On 12 March 2018 at 15:43, Tom Morris ***@***.***> wrote: I've moved mine from a comment into the spreadsheet now that I have edit rights. I'll update them with issue numbers, etc later, although they align with what @LeadSongDog <https://github.com/leadsongdog>. - BHL - I'm opposed to promoting them until they give at least minimal credit to IA/OL which is is the source of 99% of their data. The only reason that BHL identifiers even exist that they mint them to make the connection to IA opaque. - Freebase - Any OL related data from that source needs to be used with great care, because it dates from a period before *any* author dedupe had been done, so the OLIDs can point to redirects, deleted records, etc (I say this as someone who's worked with Freebase since early 2010). - Duplicating data in general - I think we should have a more general discussion about this before we starting copying data to and fro. Having multiple, duplicate, editable data stores makes the reconciliation problem very difficult. I'd be much more tempted to push as much of this as possible to Wikidata and just pull things from there when available. This includes identifiers, biographical info like birth/death dates, and a whole host of other data. — You are receiving this because you were mentioned. Reply to this email directly, view it on GitHub <#845 (comment)>, or mute the thread <https://github.com/notifications/unsubscribe-auth/AdQumH6ZtofFI4Z1Urz44JBB5yXABVUnks5tdol3gaJpZM4Sl7Ho> .

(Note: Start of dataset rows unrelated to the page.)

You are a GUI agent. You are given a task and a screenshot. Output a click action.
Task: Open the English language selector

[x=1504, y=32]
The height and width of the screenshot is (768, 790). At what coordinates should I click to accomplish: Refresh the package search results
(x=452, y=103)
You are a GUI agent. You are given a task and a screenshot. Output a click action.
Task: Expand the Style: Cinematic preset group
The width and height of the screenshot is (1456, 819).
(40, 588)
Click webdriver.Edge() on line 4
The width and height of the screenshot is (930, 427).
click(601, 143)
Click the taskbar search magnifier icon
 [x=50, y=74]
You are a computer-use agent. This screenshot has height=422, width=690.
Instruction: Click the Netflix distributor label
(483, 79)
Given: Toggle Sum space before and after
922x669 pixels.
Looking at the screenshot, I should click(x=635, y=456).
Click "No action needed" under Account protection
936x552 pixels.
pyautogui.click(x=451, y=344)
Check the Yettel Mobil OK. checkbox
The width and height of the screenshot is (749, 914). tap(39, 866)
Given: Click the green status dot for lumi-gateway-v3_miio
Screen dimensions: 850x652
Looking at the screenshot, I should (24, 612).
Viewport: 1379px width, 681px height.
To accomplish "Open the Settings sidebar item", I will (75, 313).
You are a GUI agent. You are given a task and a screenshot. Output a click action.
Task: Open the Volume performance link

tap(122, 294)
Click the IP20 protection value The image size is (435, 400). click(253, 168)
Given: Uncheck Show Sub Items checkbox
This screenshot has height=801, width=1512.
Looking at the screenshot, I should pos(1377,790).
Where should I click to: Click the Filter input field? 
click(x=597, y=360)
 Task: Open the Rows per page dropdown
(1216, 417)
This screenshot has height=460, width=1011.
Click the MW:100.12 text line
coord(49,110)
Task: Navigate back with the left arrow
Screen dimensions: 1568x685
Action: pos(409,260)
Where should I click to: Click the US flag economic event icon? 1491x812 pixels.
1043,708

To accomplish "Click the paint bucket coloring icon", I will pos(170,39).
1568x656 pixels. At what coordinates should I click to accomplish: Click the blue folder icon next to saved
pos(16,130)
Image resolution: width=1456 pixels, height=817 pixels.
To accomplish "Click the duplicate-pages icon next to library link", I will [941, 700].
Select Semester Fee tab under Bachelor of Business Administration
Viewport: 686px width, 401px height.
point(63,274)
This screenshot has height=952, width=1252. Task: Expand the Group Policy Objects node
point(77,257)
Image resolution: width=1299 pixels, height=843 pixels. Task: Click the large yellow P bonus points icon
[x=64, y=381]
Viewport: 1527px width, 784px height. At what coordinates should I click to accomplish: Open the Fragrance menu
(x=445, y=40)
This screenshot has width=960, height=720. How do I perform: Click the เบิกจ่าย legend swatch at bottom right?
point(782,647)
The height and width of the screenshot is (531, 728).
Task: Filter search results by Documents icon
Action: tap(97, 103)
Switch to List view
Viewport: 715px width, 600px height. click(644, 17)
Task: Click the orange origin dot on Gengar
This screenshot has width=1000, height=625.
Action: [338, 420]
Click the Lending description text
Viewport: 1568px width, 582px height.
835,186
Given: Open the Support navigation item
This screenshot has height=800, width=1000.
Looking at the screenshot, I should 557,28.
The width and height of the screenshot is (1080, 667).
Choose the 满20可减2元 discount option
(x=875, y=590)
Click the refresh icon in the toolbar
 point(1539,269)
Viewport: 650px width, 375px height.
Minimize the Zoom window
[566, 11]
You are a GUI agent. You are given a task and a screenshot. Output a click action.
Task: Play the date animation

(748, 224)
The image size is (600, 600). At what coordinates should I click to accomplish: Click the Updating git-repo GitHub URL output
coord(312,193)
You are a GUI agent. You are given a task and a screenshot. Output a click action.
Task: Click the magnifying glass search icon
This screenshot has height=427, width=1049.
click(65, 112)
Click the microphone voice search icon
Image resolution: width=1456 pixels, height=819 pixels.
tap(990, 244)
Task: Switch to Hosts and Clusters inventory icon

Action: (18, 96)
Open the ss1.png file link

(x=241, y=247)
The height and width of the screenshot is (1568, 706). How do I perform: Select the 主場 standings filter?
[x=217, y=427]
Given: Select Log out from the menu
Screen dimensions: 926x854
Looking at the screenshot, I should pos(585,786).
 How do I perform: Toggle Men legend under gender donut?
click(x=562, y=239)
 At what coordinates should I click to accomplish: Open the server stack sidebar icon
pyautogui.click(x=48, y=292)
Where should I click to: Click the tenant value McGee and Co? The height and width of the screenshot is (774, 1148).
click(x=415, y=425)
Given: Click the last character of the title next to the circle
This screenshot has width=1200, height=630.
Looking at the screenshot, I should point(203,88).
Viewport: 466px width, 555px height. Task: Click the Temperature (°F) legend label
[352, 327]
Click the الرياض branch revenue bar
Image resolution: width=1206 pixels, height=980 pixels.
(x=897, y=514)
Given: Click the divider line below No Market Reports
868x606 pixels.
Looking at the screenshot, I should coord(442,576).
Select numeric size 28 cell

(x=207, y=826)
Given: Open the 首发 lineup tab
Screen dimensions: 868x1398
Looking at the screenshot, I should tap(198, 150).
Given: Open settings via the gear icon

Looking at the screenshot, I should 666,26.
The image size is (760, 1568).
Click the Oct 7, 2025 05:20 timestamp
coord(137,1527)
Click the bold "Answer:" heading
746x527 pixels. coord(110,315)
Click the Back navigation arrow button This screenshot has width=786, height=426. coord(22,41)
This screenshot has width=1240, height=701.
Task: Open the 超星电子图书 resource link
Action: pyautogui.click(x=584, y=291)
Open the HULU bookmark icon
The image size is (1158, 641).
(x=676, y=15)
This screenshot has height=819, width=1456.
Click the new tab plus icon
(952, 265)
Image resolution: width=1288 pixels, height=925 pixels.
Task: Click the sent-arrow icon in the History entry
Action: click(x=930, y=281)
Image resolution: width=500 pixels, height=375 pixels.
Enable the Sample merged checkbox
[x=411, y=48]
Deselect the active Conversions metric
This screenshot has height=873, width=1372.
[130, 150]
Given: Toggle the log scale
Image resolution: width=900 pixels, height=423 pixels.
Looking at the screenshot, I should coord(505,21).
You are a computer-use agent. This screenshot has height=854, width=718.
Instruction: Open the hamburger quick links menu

LeadSongDog · 2018-03-12T17:37:45Z

Issues with authority:
#790, #757, #756, #714, #699, #669, #667. #604, #513, #498, #486, #366, #352, #351, #349, #178, #149, #145, #89, #77

tfmorris · 2018-03-12T17:49:28Z

Issues with authority:

Those look like they're mostly issues with author records and/or author search. "authority" is an archaic librarian's term rooted in their belief that they're in charge of everything. (Not that I have an issue with authority. :-) ) I added # signs to all the issue numbers so they'll act as hot links.

LeadSongDog · 2018-03-12T20:29:21Z

Well, I think of authority simply as answers to "Who authored what?", but https://www.loc.gov/standards/mads/mads-doc.html says:

The element is a container that includes a standardized "authoritative" form of an agent (person or organization), an event, a title, or a term (topic, genre, geographic). The authority container may only be repeated to give multiple authoritative forms in different languages or scripts

The geographicSubdivision attribute can be used with the element to indicate whether or not a concept can append a geographic facet, such as the name of a country or other jurisdiction, region, or geographic feature. This information is important to some controlled vocabularies, such as LCSH. For vocabularies to which this does not apply, the attribute would not be used. The geographicSubdivision attribute is comparable to MARC Authority 008/06, and can carry the following values:

none - no geographic facet applies
direct - a geographic facet may be applied without its larger geographic entity
indirect - a geographic facet may be applied with the name of its larger geographic entity
not applicable - a geographic facet is not appropriate

Then, https://www.loc.gov/standards/sourcelist/name-title.html says a bunch more...
Personally I have no issues with authority either, so long as I'm the authority :-)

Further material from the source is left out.